-- start Source --
# Data analysis with Python, Apache Spark,  and PixieDust
***

In this notebook you will:

* analyze customer demographics, such as, age, gender, income, and location
* combine that data with sales data to examine trends for product categories, transaction types, and product popularity
* load data from GitHub as well as from a public open data set
* cleanse, shape, and enrich the data, and then visualize the data with the PixieDust library

Don't worry! PixieDust charts don't require coding. 

By the end of the notebook, you will understand how to combine data to gain insights about which customers you might target to increase sales.

<a id="toc"></a>
## Table of contents

#### [Setup](#Setup)
[Load data into the notebook](#Load-data-into-the-notebook)
#### [Explore customer demographics](#part1)
[Prepare the customer data set](#Prepare-the-customer-data-set)<br>
[Visualize customer demographics and locations](#Visualize-customer-demographics-and-locations)<br>
[Enrich demographic information with open data](#Enrich-demographic-information-with-open-data)<br>   

#### [Summary and next steps](#summary)

## Setup
You need to import libraries and load the customer data into this notebook.

Import the necessary libraries:

In [1]:
import pixiedust
import pyspark.sql.functions as func
import pyspark.sql.types as types
import re
import json
import os
import requests  

Waiting for a Spark session to start...
Spark Initialization Done! ApplicationId = app-20181113061341-0001
Pixiedust database opened successfully


**If you get any errors or if a package is out of date:**

* uncomment the lines in the next cell (remove the `#`)
-- end Source --
> [Required actions]
1/ Summarize the notebook text in two sentences.
2/ According to the notebook text, which library is used to visualize the data?
The rows that come next are not needed for either task.
-- start Given entries --
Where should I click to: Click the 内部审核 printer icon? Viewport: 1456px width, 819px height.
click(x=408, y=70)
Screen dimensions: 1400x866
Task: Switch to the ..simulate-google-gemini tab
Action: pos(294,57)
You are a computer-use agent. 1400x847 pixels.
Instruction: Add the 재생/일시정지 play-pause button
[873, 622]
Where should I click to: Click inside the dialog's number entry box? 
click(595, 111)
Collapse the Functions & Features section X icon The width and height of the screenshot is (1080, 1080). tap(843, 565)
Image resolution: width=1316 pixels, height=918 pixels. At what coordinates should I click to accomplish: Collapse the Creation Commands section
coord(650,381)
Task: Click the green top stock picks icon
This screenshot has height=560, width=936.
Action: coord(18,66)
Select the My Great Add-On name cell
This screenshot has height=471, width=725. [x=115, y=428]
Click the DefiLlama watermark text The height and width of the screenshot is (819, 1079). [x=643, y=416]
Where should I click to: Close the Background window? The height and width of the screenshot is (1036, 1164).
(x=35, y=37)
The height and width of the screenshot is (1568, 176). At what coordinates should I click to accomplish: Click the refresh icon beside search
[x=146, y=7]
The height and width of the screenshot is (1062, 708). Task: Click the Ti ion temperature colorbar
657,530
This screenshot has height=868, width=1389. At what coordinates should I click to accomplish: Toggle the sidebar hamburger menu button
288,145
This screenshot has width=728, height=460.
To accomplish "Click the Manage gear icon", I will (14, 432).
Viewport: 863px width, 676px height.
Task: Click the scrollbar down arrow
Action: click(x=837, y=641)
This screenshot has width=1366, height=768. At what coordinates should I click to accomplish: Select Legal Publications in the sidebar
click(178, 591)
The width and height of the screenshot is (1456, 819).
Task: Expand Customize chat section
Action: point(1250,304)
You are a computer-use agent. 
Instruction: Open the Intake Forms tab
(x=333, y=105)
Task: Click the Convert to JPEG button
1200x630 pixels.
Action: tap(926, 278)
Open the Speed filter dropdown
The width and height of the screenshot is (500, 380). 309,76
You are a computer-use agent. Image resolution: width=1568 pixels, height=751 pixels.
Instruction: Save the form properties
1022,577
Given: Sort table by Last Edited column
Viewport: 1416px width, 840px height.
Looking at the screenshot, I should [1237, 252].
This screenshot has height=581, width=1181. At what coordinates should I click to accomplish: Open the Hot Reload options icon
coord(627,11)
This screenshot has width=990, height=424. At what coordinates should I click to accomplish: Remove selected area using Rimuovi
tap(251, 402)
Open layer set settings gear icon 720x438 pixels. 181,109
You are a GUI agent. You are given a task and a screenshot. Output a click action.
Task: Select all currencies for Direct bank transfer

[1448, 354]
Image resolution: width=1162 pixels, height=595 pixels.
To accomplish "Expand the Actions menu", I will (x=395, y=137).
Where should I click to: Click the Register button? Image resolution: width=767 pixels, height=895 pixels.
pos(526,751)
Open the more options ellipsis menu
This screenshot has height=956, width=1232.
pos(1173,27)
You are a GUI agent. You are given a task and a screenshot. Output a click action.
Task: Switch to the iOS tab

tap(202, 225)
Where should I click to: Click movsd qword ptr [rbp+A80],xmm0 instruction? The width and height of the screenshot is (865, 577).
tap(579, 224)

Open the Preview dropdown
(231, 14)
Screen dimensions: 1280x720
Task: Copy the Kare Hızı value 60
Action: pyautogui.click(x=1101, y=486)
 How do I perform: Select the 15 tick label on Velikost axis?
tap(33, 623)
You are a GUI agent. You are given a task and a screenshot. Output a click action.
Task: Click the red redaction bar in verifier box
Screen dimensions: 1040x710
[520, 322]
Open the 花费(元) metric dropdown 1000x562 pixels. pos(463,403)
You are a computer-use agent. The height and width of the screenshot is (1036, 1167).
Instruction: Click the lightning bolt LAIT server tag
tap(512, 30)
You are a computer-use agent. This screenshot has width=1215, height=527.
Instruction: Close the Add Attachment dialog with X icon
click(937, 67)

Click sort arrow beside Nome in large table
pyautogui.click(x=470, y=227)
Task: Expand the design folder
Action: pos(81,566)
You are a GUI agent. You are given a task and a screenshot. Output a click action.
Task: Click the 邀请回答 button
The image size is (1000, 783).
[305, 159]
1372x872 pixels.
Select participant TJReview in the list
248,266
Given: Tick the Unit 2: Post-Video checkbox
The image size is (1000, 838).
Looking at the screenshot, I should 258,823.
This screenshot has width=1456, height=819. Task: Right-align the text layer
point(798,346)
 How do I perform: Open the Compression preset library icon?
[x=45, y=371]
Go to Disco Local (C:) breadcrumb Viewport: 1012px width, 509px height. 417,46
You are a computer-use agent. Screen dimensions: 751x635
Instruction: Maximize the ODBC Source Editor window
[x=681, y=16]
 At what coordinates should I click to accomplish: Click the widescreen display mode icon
-- end Given entries --
> [Expected results]
1/ The notebook has you analyze customer demographics and combine them with sales data, loading data from GitHub and a public open data set, then cleansing, shaping, enriching, and visualizing it with the PixieDust library. Its setup section imports the needed libraries and starts a Spark session.

2/ The PixieDust library.